Xander had been finding it hard to fight the pull of wanting them under the same roof one day. It would be crazy to ask Rylee and the kids to move into his one-bedroom, but with Rylee drawing invisible lines he tried hard not to cross, it was hard for him to envision her home as his home too. Lennox’s presence lived in those walls, and Xander respected that, even when it made him feel like a permanent guest in a life he wanted to be part of.
But a conversation that the firefighters at his firehouse were having over lunch weeks prior had been playing on repeat in his mind.
“Aye, yo, have y’all heard that Greene Gardens is offering priority housing to first responders?”
Xander peeked up from his mac and cheese to focus on his fellow firefighter, Colt.
“You get price cuts, low-interest loans, the works,” Colt said through his stuffed mouth. “Brooks from Ladder 181 just bought a property out there.”
“Word?” Xander asked. “How he like it?”
“Oh, he loves it over there,” Colt replied, shoveling more food into his mouth. “His house is huge. The neighborhood good too.”
“Hmph,” Xander replied, returning to eating. “That’s dope. Maybe I’ll look into it someday.”
But the thought hooked in deep. A place big enough for the kids. A neighborhood that felt safe. A chance to build something of his own for the first time in his life.
It was just a thought.
A thought that wouldn’t leave him. Especially not on that day as he sat in his truck, prepared to start it up and drive off… even when he really didn’t want to. There wasn’t a place he wanted to be more on that cold Saturday morning than in there, with them.
And he thought he was doing everything right to earn that place—being present, being gentle.

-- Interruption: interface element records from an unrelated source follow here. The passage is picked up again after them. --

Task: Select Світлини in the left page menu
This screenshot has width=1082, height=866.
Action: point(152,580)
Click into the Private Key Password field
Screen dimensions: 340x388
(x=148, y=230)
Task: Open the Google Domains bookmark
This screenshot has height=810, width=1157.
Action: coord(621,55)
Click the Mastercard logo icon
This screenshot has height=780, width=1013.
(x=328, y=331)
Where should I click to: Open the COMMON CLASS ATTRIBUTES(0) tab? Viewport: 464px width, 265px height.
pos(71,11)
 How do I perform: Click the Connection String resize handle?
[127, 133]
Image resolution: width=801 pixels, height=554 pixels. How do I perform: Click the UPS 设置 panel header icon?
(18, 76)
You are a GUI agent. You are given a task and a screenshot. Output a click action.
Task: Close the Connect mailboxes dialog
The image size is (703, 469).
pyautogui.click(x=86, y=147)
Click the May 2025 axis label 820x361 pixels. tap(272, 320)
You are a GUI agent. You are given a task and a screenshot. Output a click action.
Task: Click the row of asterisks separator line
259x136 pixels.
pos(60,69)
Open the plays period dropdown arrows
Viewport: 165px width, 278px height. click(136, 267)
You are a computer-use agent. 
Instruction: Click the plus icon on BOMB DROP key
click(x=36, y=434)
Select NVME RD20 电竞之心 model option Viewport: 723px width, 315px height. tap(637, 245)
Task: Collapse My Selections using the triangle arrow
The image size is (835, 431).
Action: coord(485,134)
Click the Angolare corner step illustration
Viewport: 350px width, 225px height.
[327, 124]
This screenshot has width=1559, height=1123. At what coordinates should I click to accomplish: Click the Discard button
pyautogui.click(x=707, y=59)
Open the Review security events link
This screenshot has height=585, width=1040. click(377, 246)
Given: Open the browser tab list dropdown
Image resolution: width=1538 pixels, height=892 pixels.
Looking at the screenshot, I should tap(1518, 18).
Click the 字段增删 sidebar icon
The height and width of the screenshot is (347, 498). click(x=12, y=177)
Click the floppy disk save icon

So why did it always feel like he was crossing a line trying to make a home with Rylee and her kids?
four
RYLEE
“Am I the asshole?”Rylee asked, lowering her mimosa to the table with a soft clink. “Because really hear me out on this.”
Rylee’s friend Parker pursed her lips while her other friend Nadia sipped her drink and focused in on Rylee.
“So,boom,” Rylee started, turning to face her friends in her chair. “I know I should be happy, right? This is what I wanted and what I thought I couldn’t have but got anyway, right?”
“Mmm-hmm,” Parker hummed with a nod.